Dataset rows
-- Begin --

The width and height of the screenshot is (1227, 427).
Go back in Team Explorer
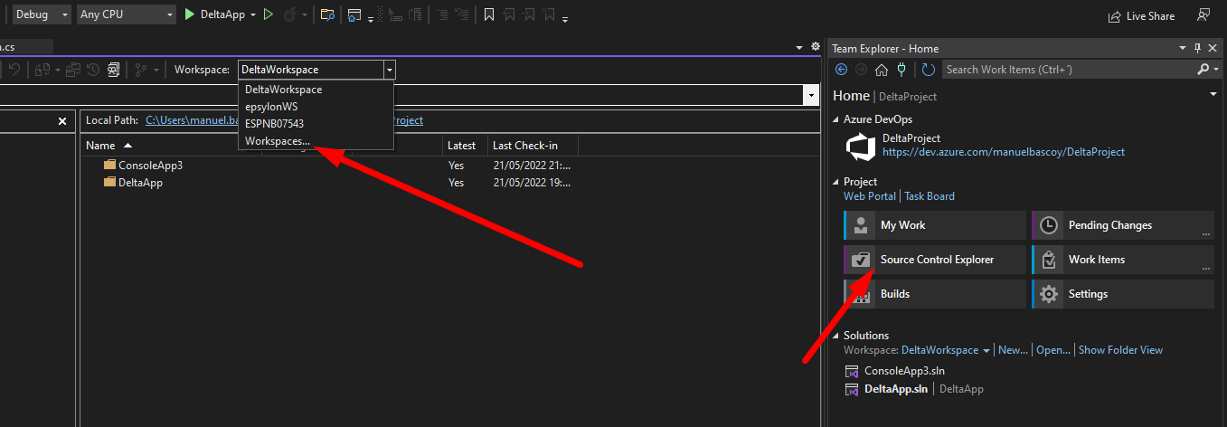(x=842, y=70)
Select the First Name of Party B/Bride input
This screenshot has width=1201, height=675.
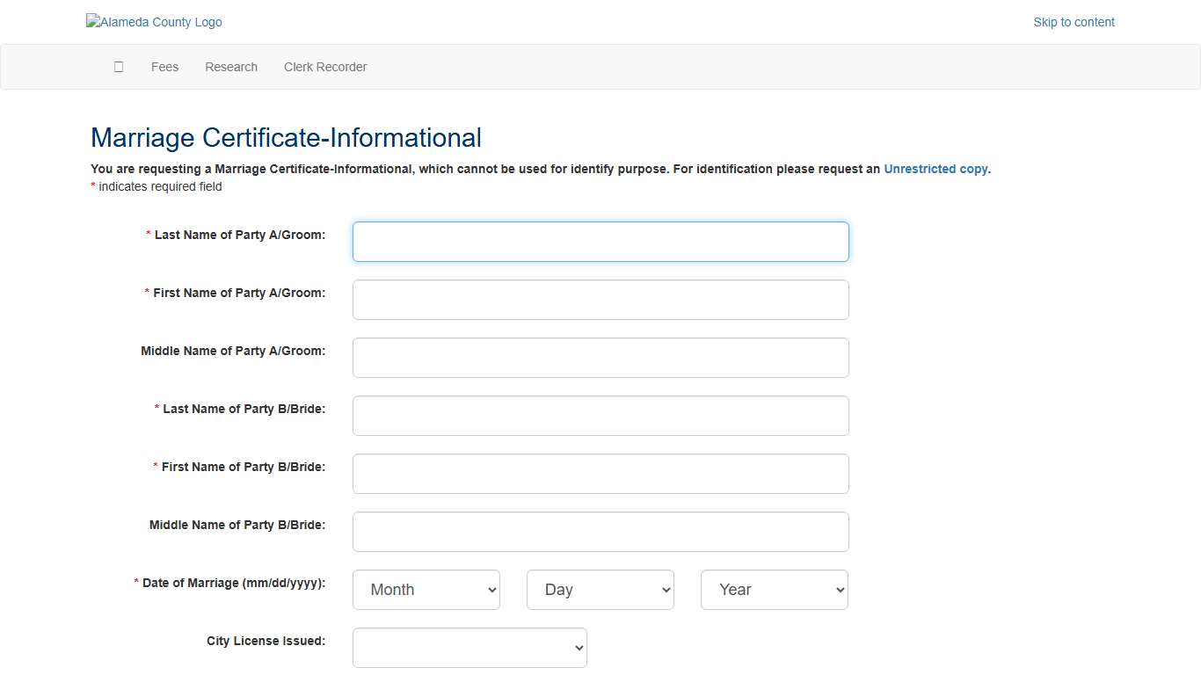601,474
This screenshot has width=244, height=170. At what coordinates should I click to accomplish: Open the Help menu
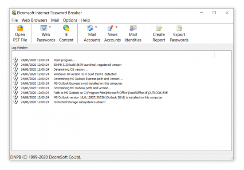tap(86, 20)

-- End --

Write out all the records again, swapping "screenshot" for "image" and changing nothing else. Leave the pictures out of your answer.

→ **REPLY TO THE TASK**
The width and height of the image is (1227, 427).
Go back in Team Explorer
(x=842, y=70)
Select the First Name of Party B/Bride input
This image has width=1201, height=675.
601,474
This image has width=244, height=170. At what coordinates should I click to accomplish: Open the Help menu
tap(86, 20)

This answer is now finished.